When talking about stuff like monkeys eventually typing out the works of Shakespeare or random play eventually beating a super-strong AI, it really only becomes feasible at timescales that far exceeds the lifetime of the universe. As a thought experiment, if we imagine an infinite sequence of trials, where each trial has an incredibly small, but non-zero, probability of success, then success will eventually happen. In fact, success will happen infinitely often over the infinite sequence (even while still only occurring in a vanishing fraction of the cases).
If you want to talk about whether something could happen in a finite number of trials, then the key question is figuring out the likelihood (which would probably be very difficult to approximate, without some very strong assumptions) or to determine if that likelihood is exactly zero.
Note that if you want to show that something is impossible (probability equal to zero) in one trial, then it is the same as showing that it is impossible in infinite independent and identical trials.
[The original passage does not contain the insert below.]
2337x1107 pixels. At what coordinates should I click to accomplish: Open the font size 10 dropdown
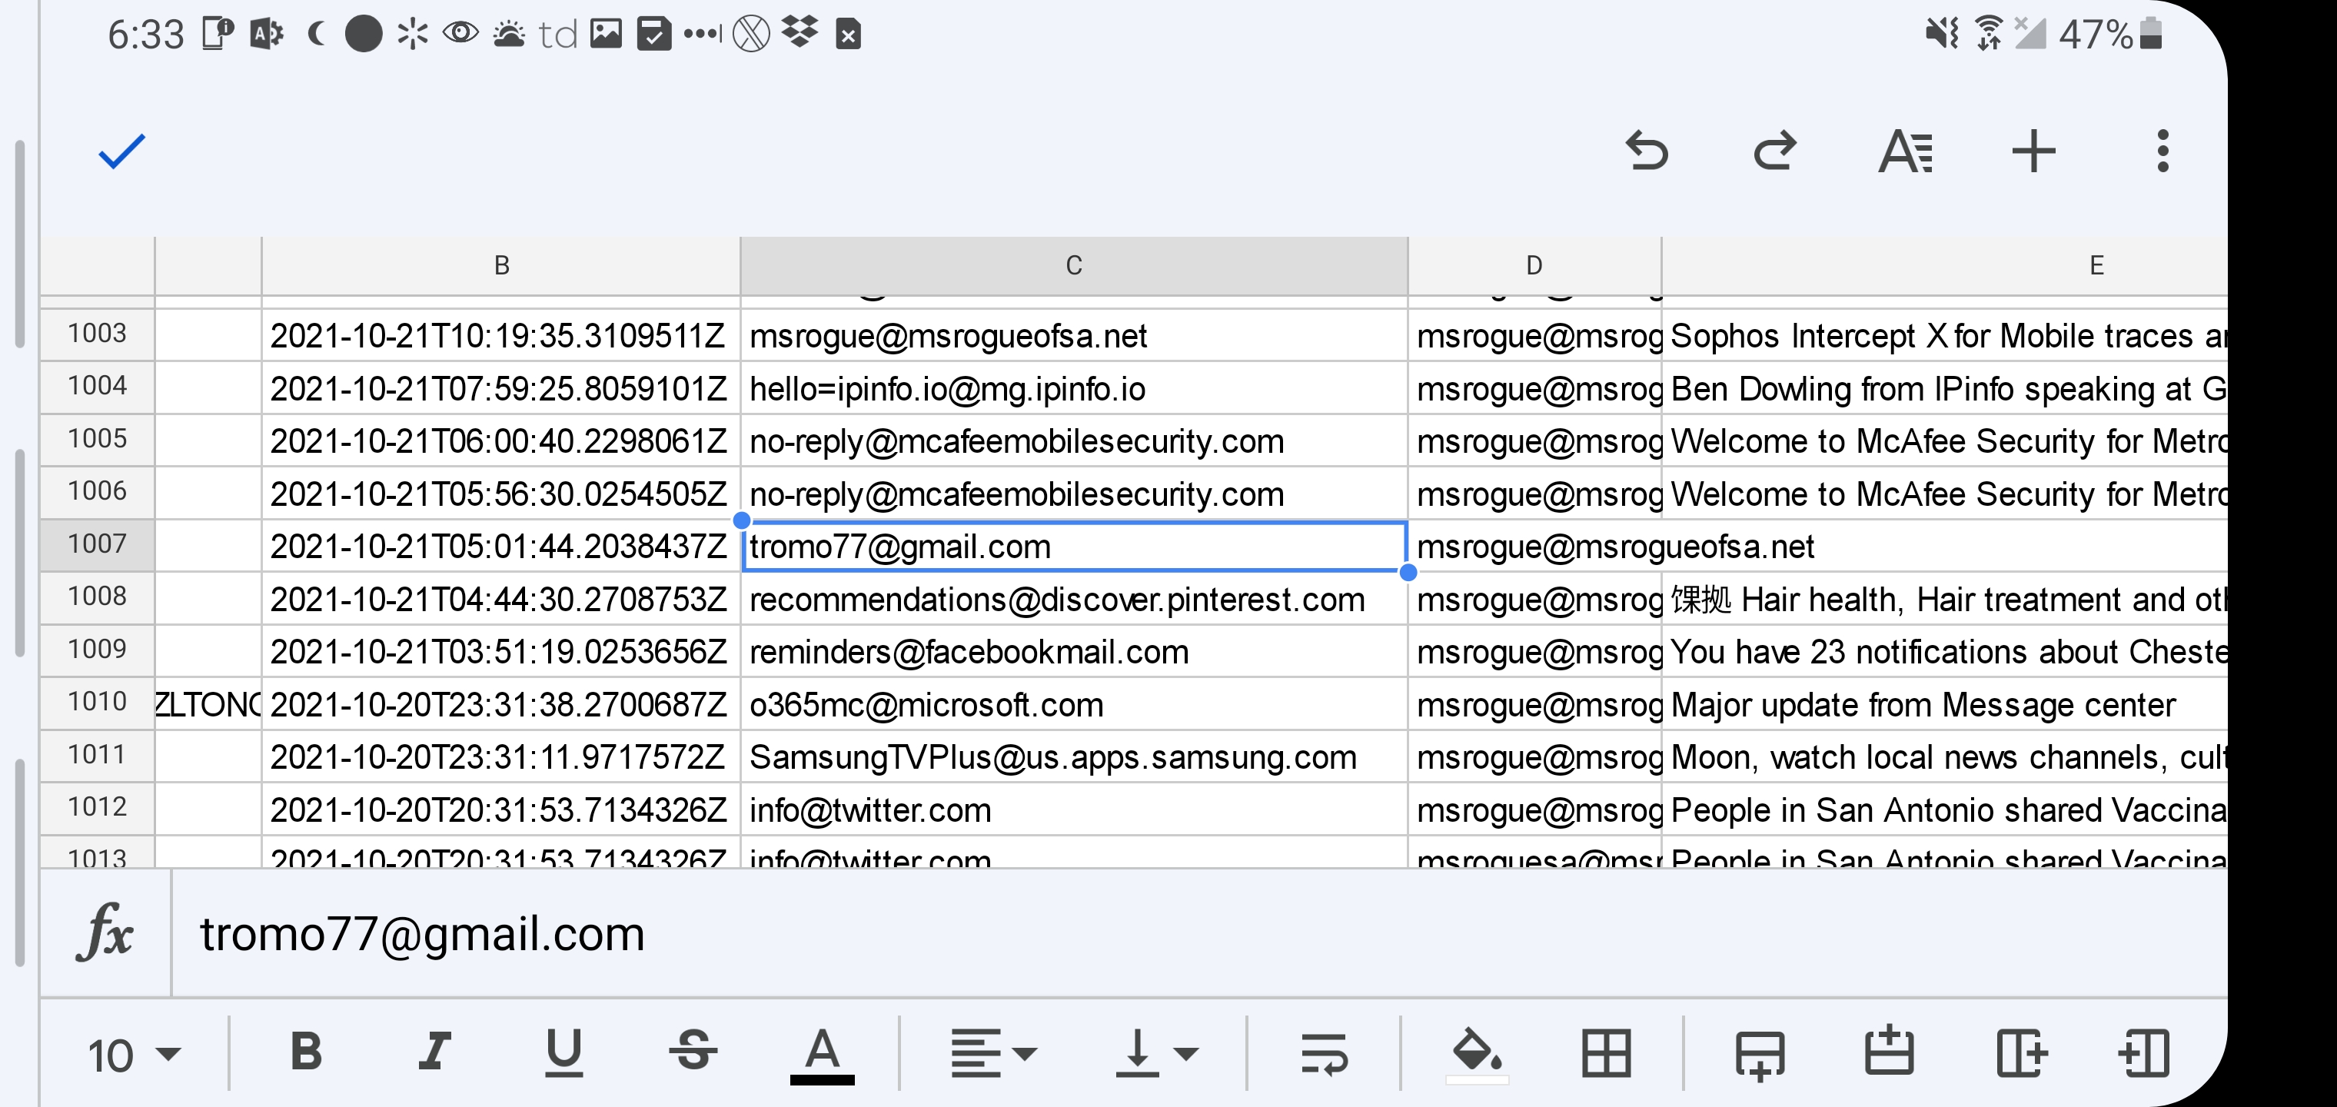point(134,1055)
When reasoning about the infinite, of course one cannot exhaustively try everything, but instead one needs to apply reasoning to determine whether it is possible with non-zero probability, or it could never happen. For example, I could say that one trying to multiply randomly chosen odd numbers together will never get an even number, even if one tries infinitely often.
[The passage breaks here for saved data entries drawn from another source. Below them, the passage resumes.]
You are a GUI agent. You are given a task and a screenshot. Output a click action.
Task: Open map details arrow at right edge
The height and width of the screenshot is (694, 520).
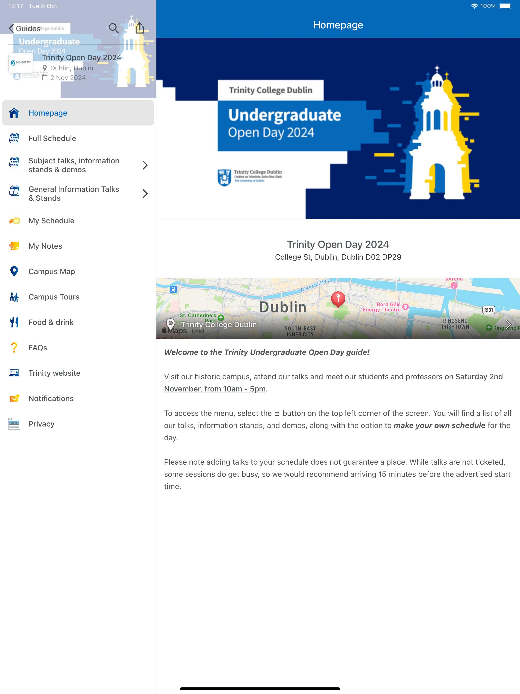(x=508, y=324)
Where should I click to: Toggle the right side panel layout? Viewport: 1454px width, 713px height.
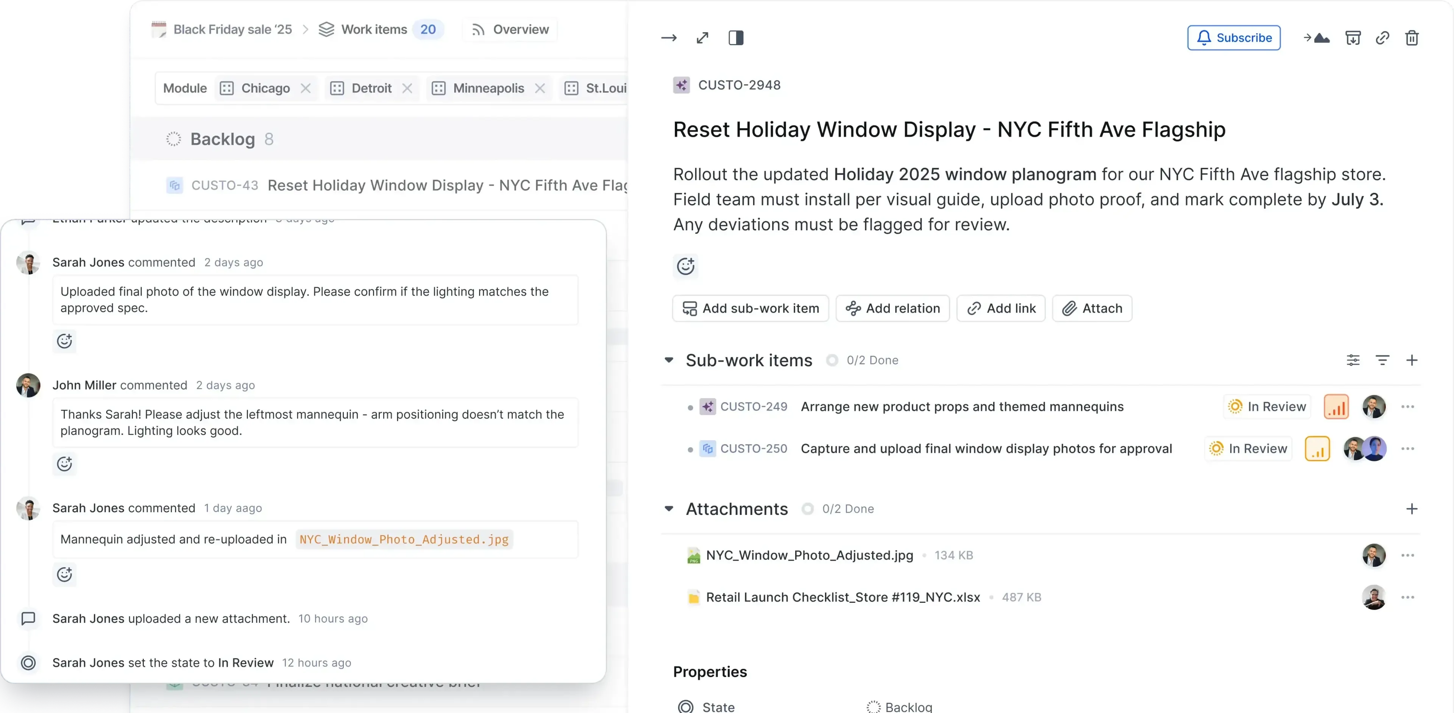tap(736, 38)
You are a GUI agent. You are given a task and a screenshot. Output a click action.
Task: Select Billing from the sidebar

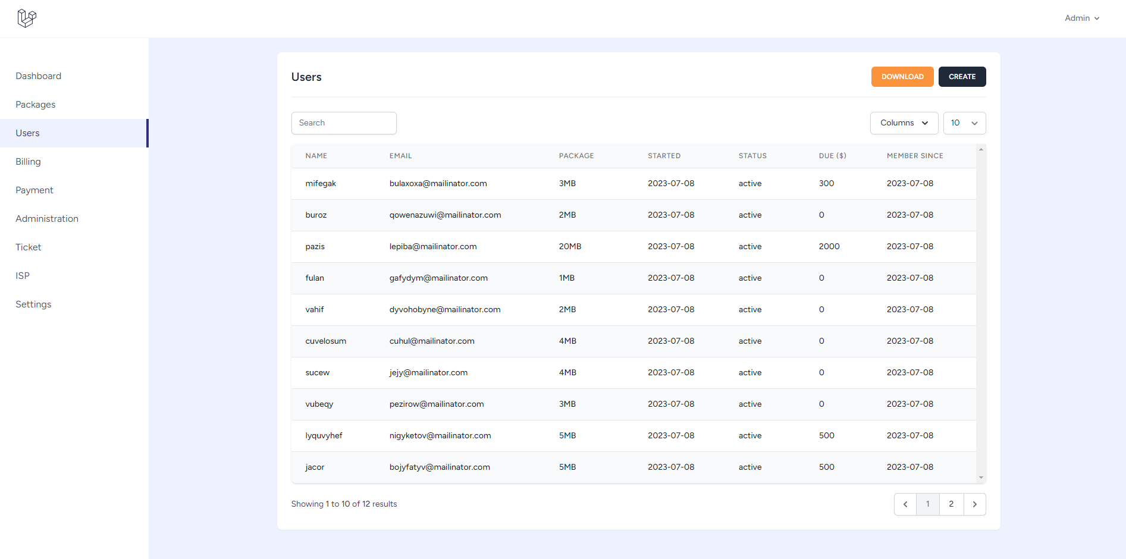pyautogui.click(x=28, y=161)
I think you are misunderstanding how AlphaZero works. AlphaZero was trained by having it play against itself, however, this training process aims to search for the best paths through the game tree. The training aims to explore the best moves and the learning process could effectively discard bad examples. Also, AlphaZero does not need to continuously learn from all of the games that it plays, so while having it play against a weak bot, it could simply ignore those games.
It seems that you are implying certain assumptions about the 30 kyu bot. That part of the question is the most ambiguous part. This question crucially depends on the assumptions about what a 30 kyu bot means. A bot that plays completely random moves would have some non-zero chance of beating AlphaZero just by being lucky. A 30-kyu bot that essentially runs another copy of AlphaZero, but then picks deliberately weak moves could possibly be argued to not have any chance of winning.
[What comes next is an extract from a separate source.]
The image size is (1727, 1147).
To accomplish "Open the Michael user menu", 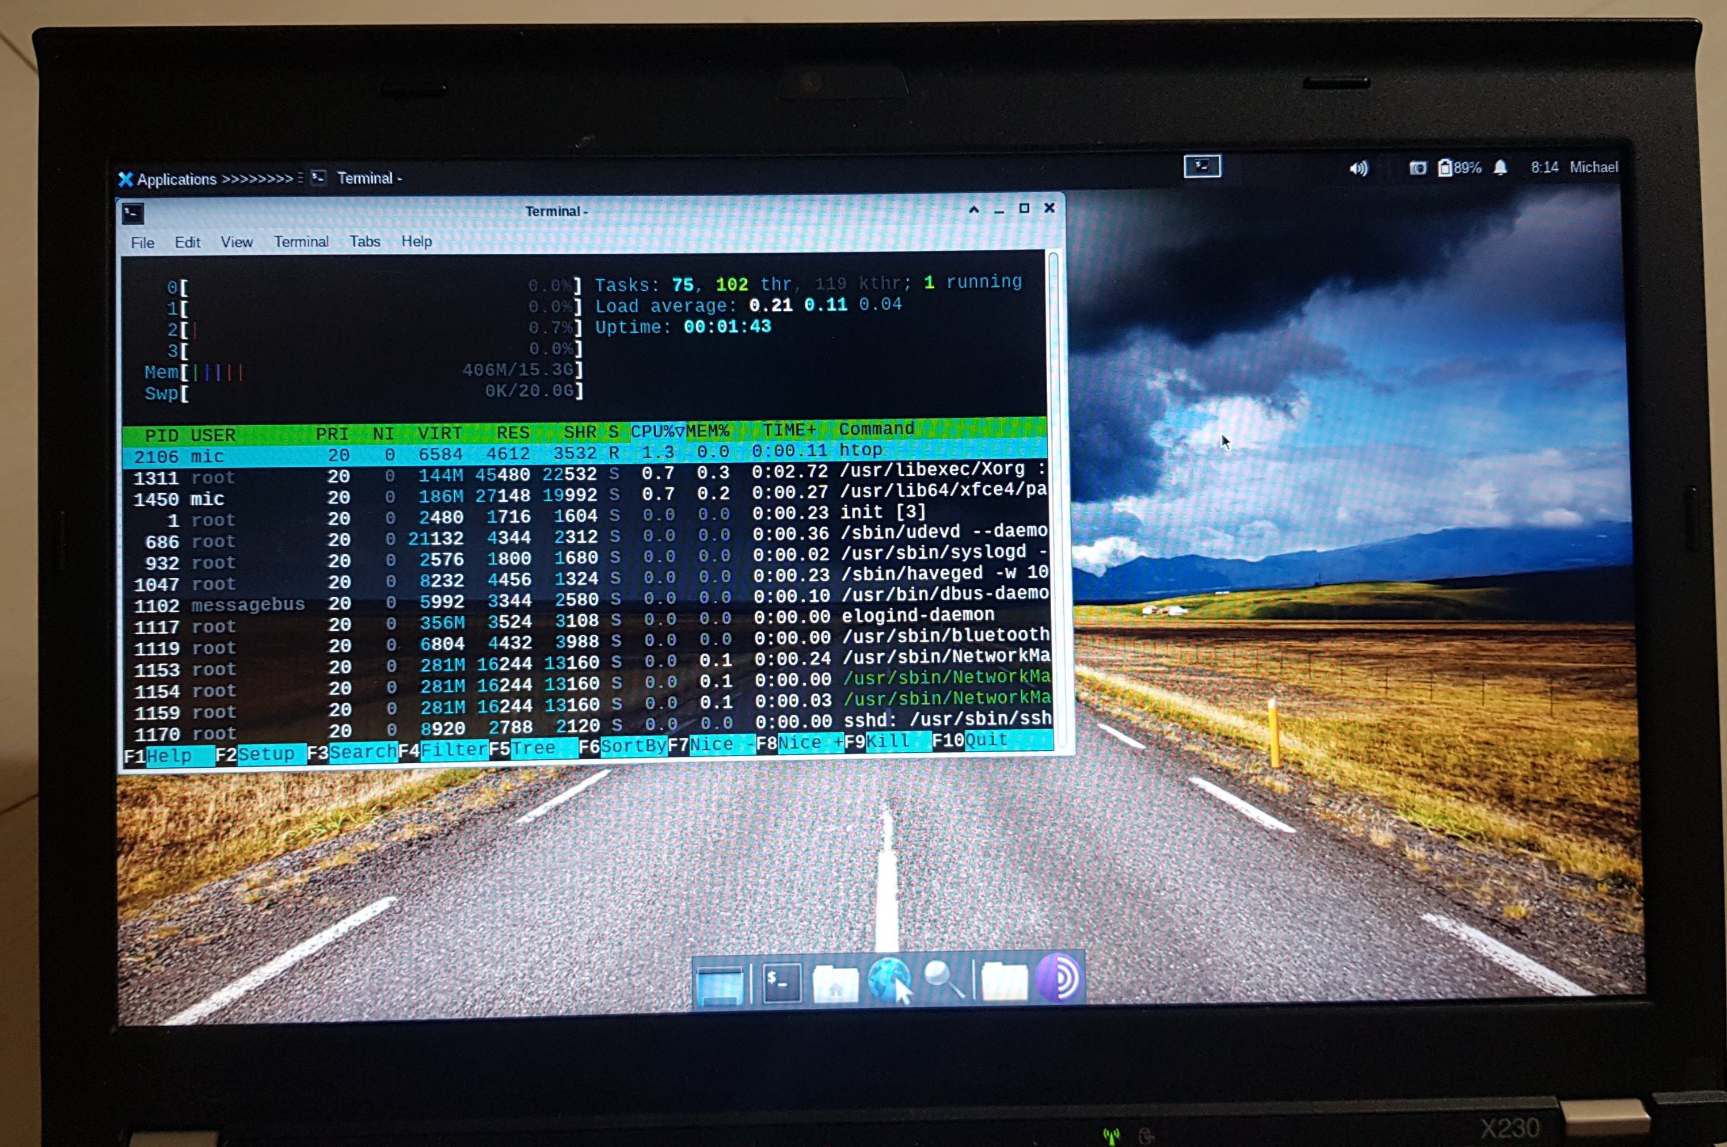I will coord(1593,168).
Bots do not have to be deterministic. Preprogramming moves is not an effective way to create any bot to handle any given situation. For any given position, the bot might pick their move with some degree of randomness. Even AlphaZero relies on randomness in its “reading ahead”, which affects its evaluations and move choices.
In practical terms, AlphaZero’s skill is limited by the size of its networks, and ultimately the finite capacity of the computing system that it runs on. Conceptually, there is the skill ceiling of perfect play, but it does not seem feasible that any practical computing system could achieve that.